Webhooks Frequently Asked Questions
Author:
Fluent Commerce
Changed on:
5 Mar 2024
Overview
Fluent Commerce doesn't support static IP whitelisting due to AWS Cloud's dynamic nature. Instead, robust authentication measures are in place for webhook security, including cryptographic signing and signature verification. While static IPs aren't recommended, securing webhook endpoints is achievable by configuring unique URLs and firewall rules. Additionally, setting up custom authorizers or message queue validation enhances security. Each webhook establishes a single connection, with inbound and outbound calls dependent on workflow events. For detailed guidance, refer to Fluent's 'Webhook overview' documentation.
Key points
- Static IP Whitelisting: Fluent Commerce's AWS Cloud setup doesn't allow for static IP whitelisting due to the potential for IP address changes caused by scaling or architectural adjustments, as well as AWS's own IP address alterations.

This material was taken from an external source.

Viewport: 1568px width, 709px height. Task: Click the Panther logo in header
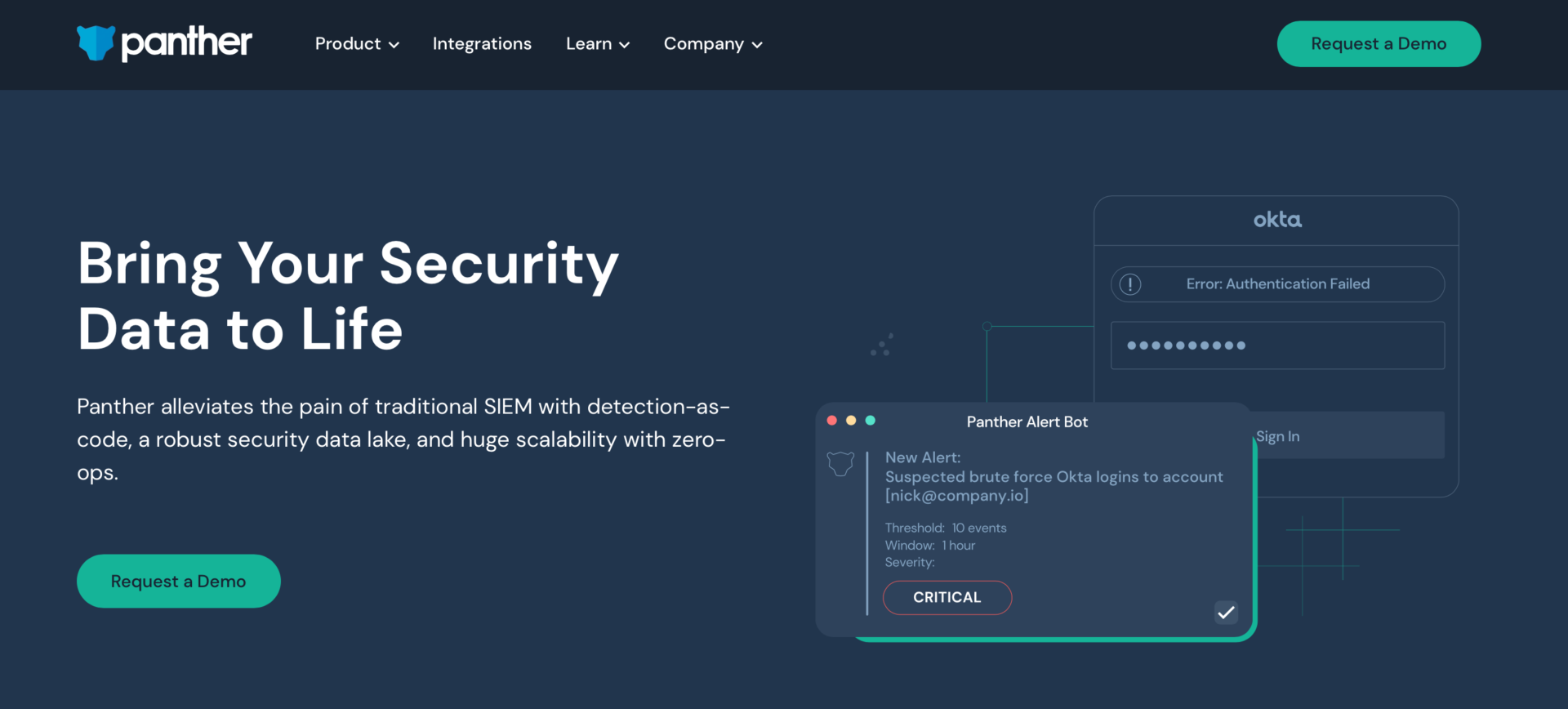(164, 43)

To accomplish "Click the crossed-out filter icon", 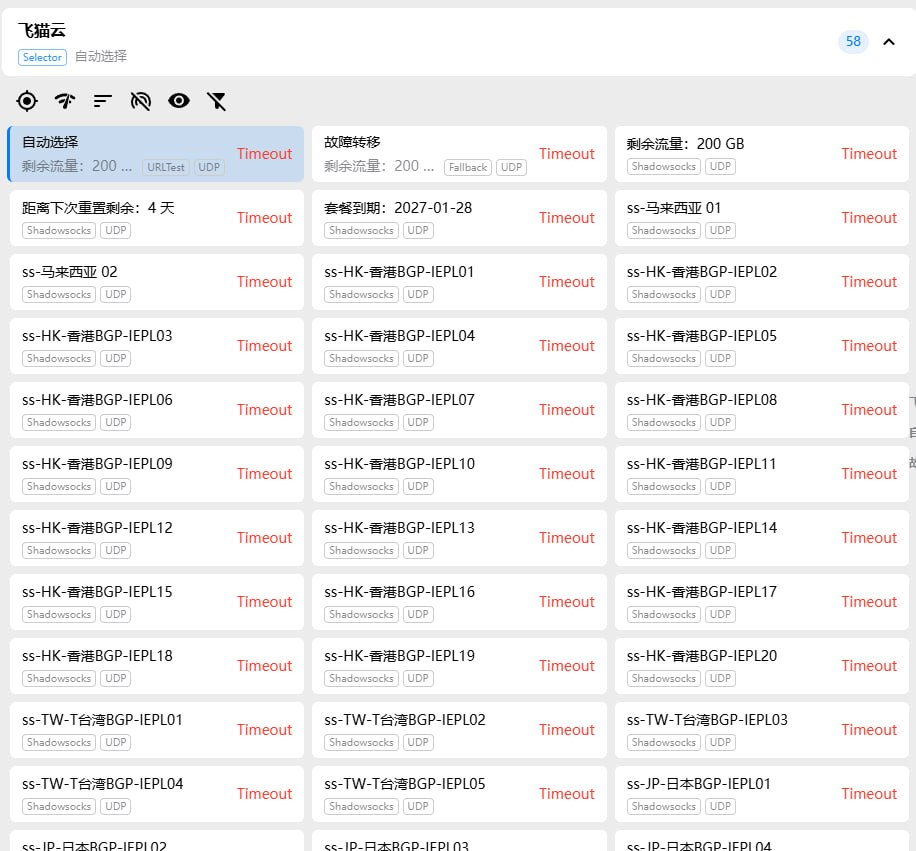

- Authentication Measures: Instead of relying on IP Access Control Lists, Fluent Commerce employs strong authentication measures for webhook requests, including cryptographic signing with a private key and verification using a public key to ensure the request's legitimacy and integrity.
- IP-Based Restrictions: Implementing IP-based restrictions, such as whitelisting or IP ranges, is not recommended due to the dynamic nature of IP addresses in the AWS Cloud setup, which can lead to high exposure levels and difficulty in implementation.
- Alternative Approaches for Access Control: Instead of IP-based restrictions, companies can utilize firewall/networking equipment or reverse proxies to restrict access based on incoming HTTP request details, or configure unique, specific static URLs for incoming traffic to filter and accept connections securely.